Despite UBS weekly report Mortgage Strategist stopping publication, as of Friday, Oct. 10, Head of Mortgage Strategy Laurie Goodman was still with the firm. But, source familiar with the situation said she likely will leave the Swiss banking giant which has, in recent months, dramatically reduced its presence in the mortgage debt market. Thomas Zimmerman, managing director and head of ABS and mortgage credit research at UBS, also forms part of Goodman’s team
and contributed to the Strategist. According to published reports, Goodman launched Mortgage Strategist while she was at Paine Webber in 1993. Before
Paine Webber, Goodman also worked at Merrill Lynch, Eastbridge Capital and Goldman Sachs.

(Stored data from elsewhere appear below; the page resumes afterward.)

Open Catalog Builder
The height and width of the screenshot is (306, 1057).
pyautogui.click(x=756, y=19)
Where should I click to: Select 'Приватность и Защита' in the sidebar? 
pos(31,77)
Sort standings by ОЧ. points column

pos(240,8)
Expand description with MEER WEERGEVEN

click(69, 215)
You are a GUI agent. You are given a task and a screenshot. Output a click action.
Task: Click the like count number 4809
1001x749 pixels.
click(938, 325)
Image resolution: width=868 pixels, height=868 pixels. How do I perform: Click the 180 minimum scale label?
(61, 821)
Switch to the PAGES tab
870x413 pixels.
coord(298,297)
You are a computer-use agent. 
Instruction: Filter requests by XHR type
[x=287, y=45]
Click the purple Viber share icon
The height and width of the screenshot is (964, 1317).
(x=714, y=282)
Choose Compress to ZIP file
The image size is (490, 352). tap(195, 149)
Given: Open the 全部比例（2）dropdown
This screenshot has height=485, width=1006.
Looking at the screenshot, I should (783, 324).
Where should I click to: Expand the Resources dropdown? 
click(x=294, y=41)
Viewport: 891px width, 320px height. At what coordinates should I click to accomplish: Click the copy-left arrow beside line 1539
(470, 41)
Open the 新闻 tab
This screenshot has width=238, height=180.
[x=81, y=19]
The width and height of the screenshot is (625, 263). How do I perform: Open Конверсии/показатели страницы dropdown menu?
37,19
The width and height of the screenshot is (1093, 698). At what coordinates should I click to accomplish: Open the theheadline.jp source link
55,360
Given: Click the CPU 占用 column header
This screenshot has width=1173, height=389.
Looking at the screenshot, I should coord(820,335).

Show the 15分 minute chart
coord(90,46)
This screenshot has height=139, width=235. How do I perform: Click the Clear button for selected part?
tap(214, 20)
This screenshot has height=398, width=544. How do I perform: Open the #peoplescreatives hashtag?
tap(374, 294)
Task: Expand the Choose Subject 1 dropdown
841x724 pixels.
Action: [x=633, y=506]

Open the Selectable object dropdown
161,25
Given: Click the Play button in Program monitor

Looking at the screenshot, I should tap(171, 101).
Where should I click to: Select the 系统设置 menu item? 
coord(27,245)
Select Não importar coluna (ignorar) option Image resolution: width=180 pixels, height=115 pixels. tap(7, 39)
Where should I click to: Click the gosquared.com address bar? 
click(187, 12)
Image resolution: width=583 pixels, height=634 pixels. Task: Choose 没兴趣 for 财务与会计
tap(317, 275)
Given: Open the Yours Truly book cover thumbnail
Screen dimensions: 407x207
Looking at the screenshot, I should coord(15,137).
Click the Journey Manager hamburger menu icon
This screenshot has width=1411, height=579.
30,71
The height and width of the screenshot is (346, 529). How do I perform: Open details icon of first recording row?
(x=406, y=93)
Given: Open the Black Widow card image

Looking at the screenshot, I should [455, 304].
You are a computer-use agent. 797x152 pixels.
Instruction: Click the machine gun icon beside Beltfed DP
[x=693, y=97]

O'Melveny & Myers hired two transactions lawyers, Kenneth Yellen and Demetrios Xistris, in the firm's investment funds and securitization practice. Yellen joins the firm's Washington, DC, office as partner, and Xistris join the firm's New York office as senior counsel. Yellen and Xistris are the most recent additions to O'Melveny's rapidly growing finance practice area. The firm hired Neil Campbell, a structured finance partner in Hong Kong, earlier this year. Finance and restructuring partner Huey Yann Thong, who has securitization deal experience, joined O'Melveny's new Singapore office in August. Additionally, counsel Bronwen May focuses on derivatives in the Hong Kong office. Yellen's practice focuses on structured finance and securitization, and his experience includes the representation of issuers, underwriters, placement agents, collateral managers and other market participants in connection with CLOs, CDOs, derivative securities, repackaged securities and other structured financial products. Before joining O'Melveny, Yellen was a partner with McKee Nelson. Xistris spent 15 years as managing director at the prominent investment banks JPMorgan, BNP Paribas and, most recently, Societe Generale, heading the in-house legal teams advising the banks on all equity and equity derivatives activities, including structured products; hedge fund derivatives; corporate, monetization and hedging deals as well as various equity finance agreements and activities. He has significant experience with all other derivative asset classes and with master netting and trading agreements and collateral documentation, and he has worked on a number of derivative and financial products business line acquisitions.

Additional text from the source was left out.